Recently plastic surgery societies have placed an increasing emphasis on the importance Evidence -Based Medicine (EBM). While Level of Evidence (LOE) grading has become commonplace in the literature, little is known about the level of evidence presented at annual meetings. Unlike submissions to many major journals, applicants and presenters are not required to determine or disclose the level of evidence of the research they present. Such meetings are a platform to disseminate advances from clinical research, serve as major learning opportunity for society members, and be used as an accredited Continuing Medical Education (CME) event to maintain accreditation and licensure. We aimed to categorize LOE presented at three major North American plastic surgical meetings.
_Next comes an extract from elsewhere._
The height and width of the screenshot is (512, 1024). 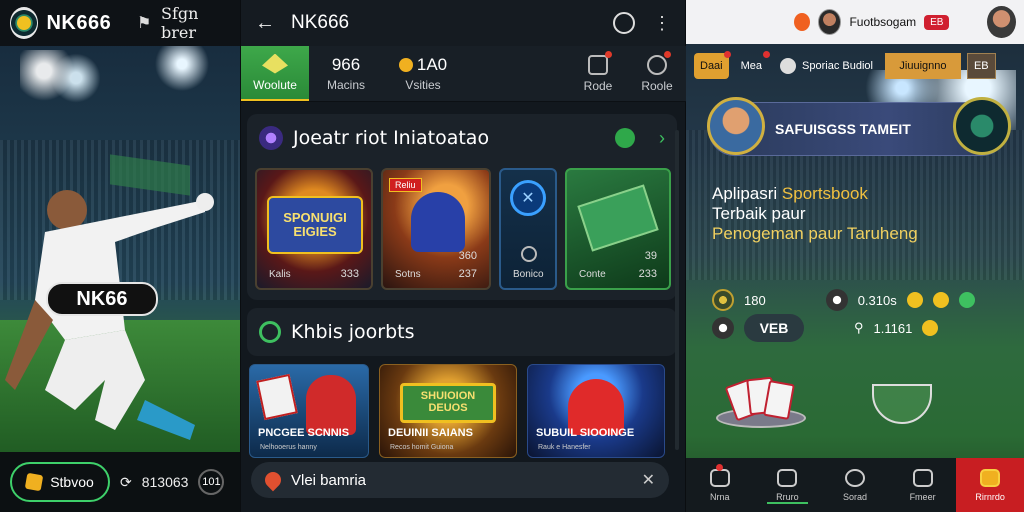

Presentations at the 2010/2011 meetings of the three largest national societies of plastic surgeons in North America were reviewed. Eligible studies were clinical scientific presentations (human studies including case reports, case series, case-control studies, cohort studies, randomized trials and meta-analyses), presented at the 2010/2011 meetings of the American Society of Plastic Surgeons (ASPS), the American Association of Plastic Surgeons (AAPS), and the Canadian Society of Plastic Surgeons (CSPS) in the English language. These were evaluated by two independent reviewers who attended the oral presentations meeting, area of research, number and origin of authors, area, centers of collaboration, number of subjects, study sub-type, and LOE. Data from all three meetings were pooled to conduct regression analysis to determine characteristics associated with higher Level studies (level I and II) compared to lower Level studies (III, IV, and V). All tests were two tailed and we considered p<0.05 the conventional level of statistical significance.
One hundred and eighty eight podium presentations were screened, and 126 met eligibility criteria. The ASPS was the largest meeting with 74 (58.7%). Presentations focused on breast (23.8%) and craniofacial (21.4%) were most frequently made. Presentations had a mean of 4.25 authors and a mean of 1.11
contributing centers. The majority of studies were prognostic (89.7%), with a sample size of 50 or fewer subjects (36.8%). Of these 126 podium presentations, 2 (1.6%) were Level I, 11 (8.7%) were Level II, 54 (42.9%) were Level III, 46 (36.5%) were Level IV, and 13 (10.3%) were Level V. There was no significant difference between the mean levels of evidence presented at the three meetings (p=0.09). The Podium presentations submitted that had multiple centres of collaboration as their data sources were associated with a higher level of evidence (χ2(1)=4.53, p=0.03).
Level I evidence is the least represented at plastic surgical meetings. There is a need for higher LOE podium presentations. The challenge for the societies is to expect clinical researchers to present more randomized controlled trials, or Level II studies at annual societal meetings. This could be promoted through mandatory reporting of LOE grades during presentations at the plastic surgical meetings.